[[ Given records, beginning ]]
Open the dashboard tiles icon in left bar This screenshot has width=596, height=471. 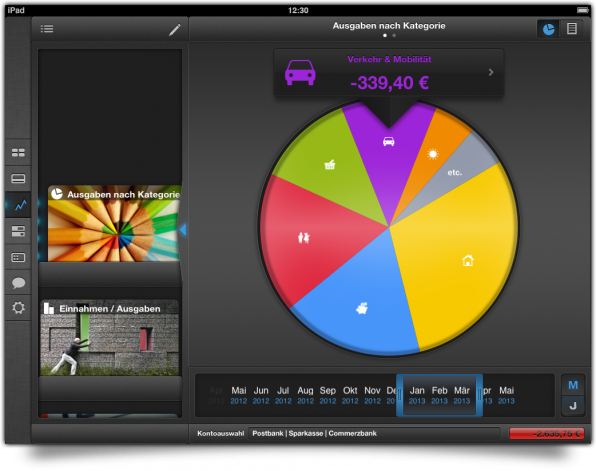[18, 153]
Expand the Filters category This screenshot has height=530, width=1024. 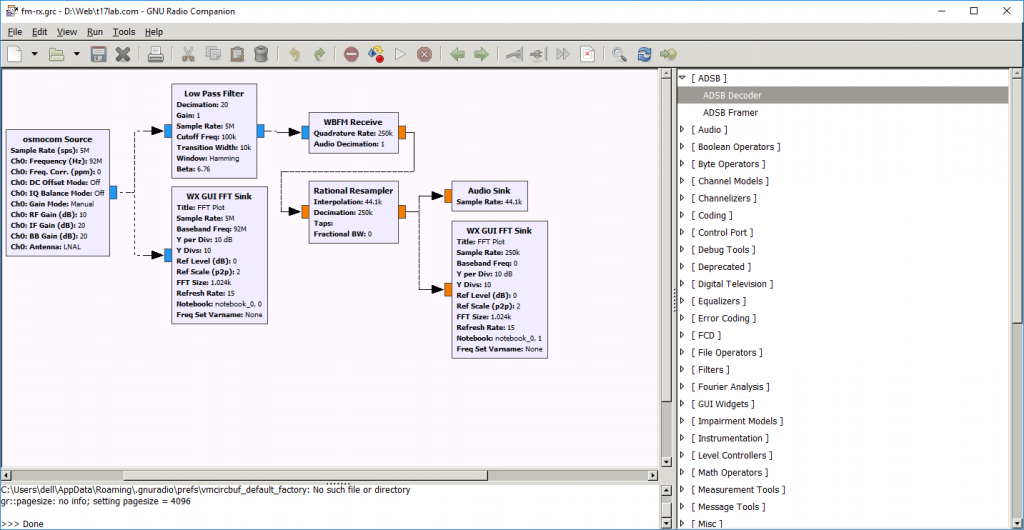pos(682,370)
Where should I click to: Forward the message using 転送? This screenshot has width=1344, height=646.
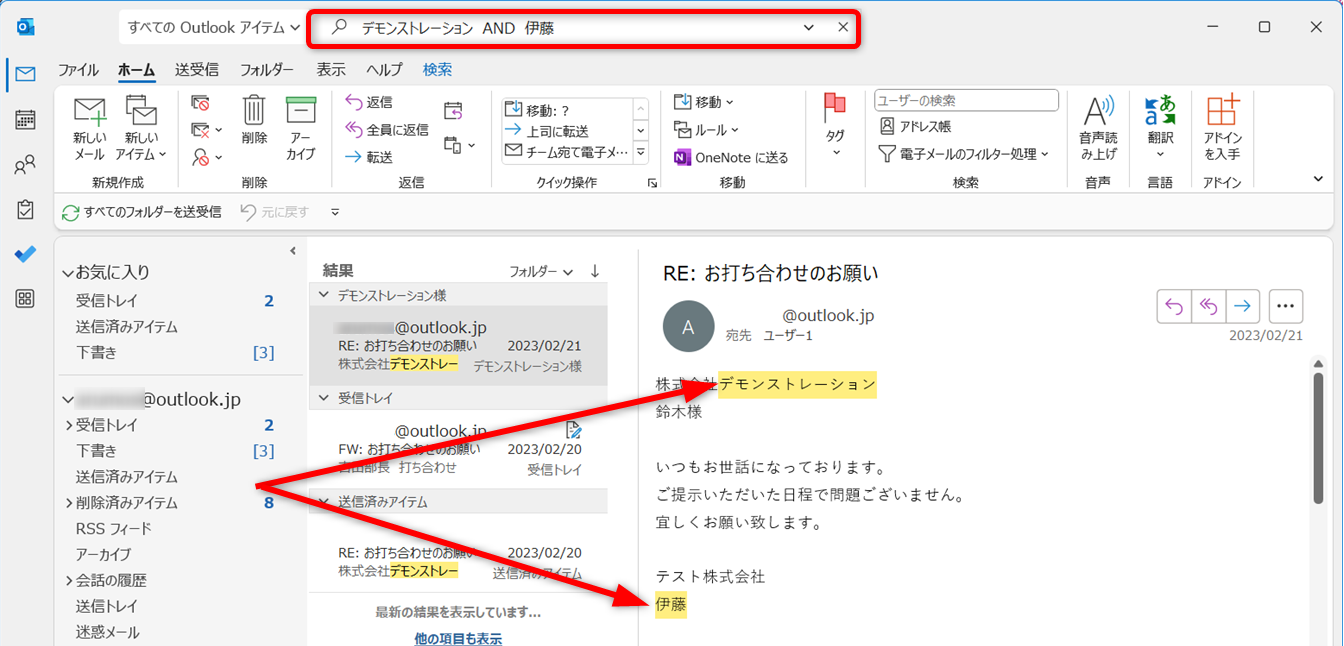point(366,156)
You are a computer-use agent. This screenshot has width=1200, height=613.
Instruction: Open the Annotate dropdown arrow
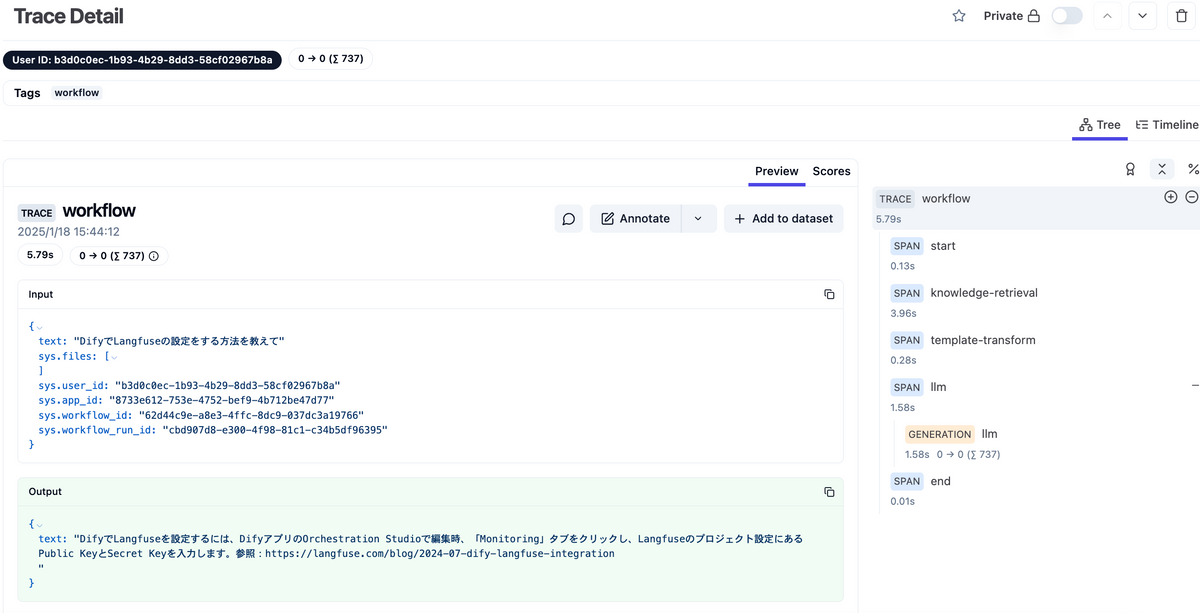(x=698, y=218)
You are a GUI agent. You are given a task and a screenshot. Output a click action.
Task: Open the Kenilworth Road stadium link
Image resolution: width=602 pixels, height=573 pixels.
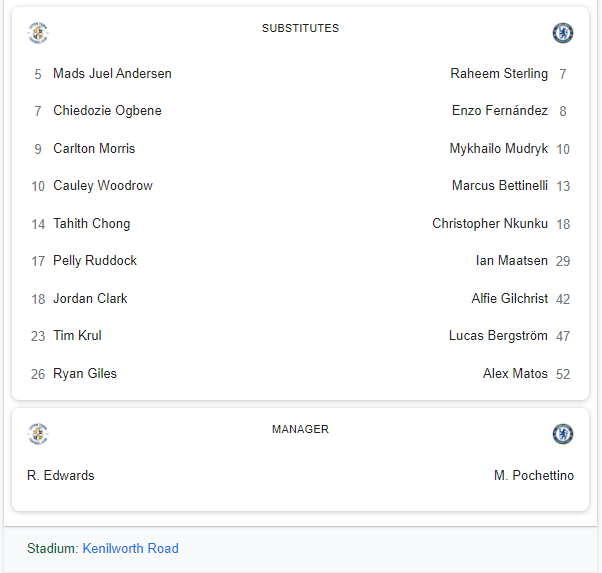pos(131,548)
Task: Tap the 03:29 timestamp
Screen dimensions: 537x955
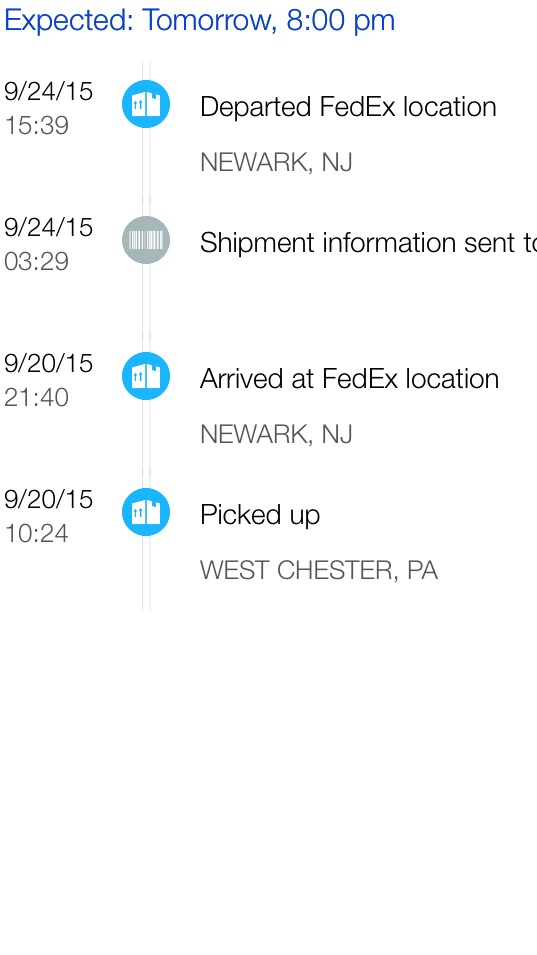Action: (36, 262)
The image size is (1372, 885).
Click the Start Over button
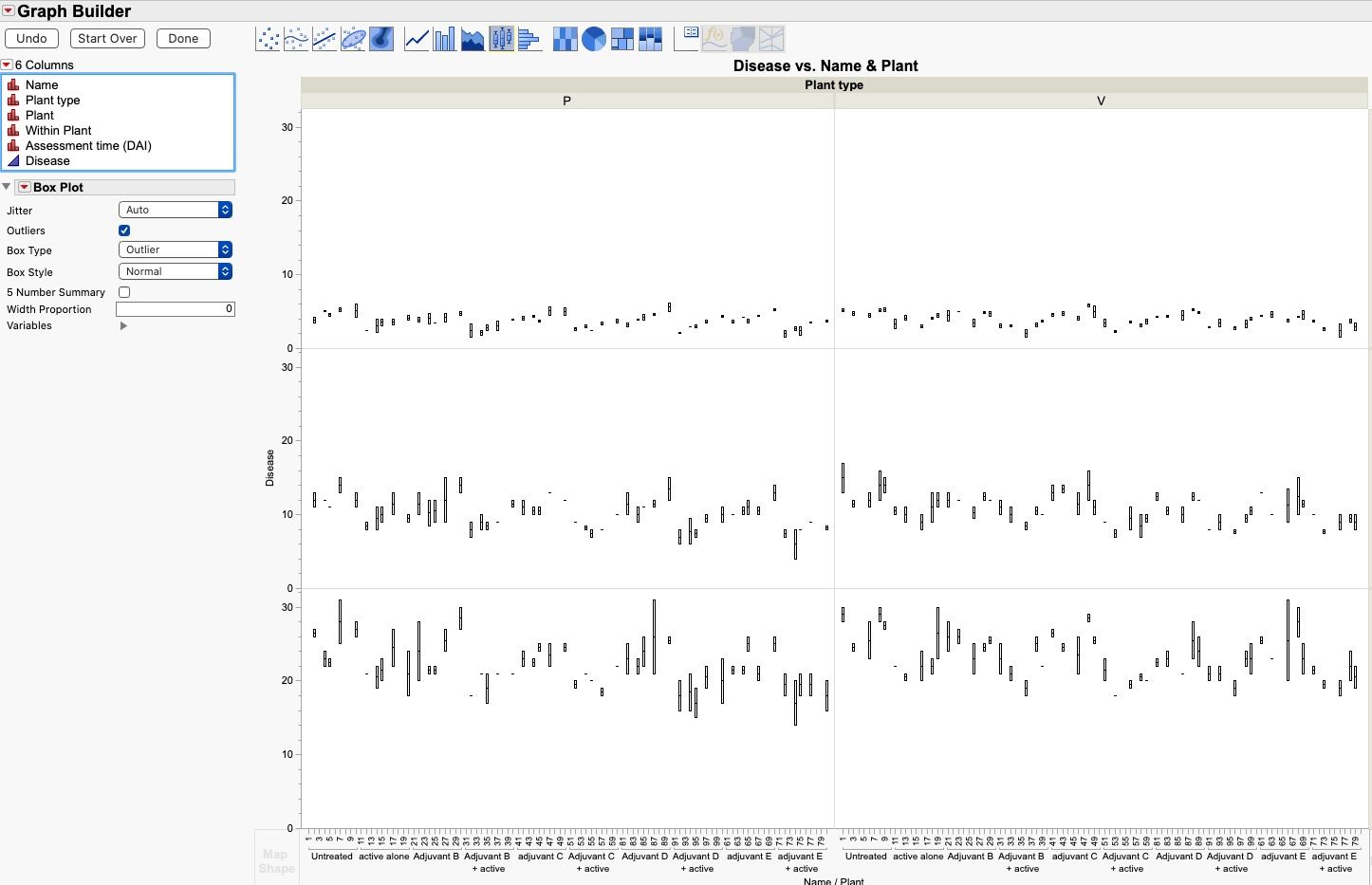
[[ Given records, end ]]
### What you need to do
From the data above, copy each line that has the string "agent".

### Exercise output
You are a computer-use agent. This screenshot has width=1200, height=613.
You are a GUI agent. You are given a task and a screenshot. Output a click action.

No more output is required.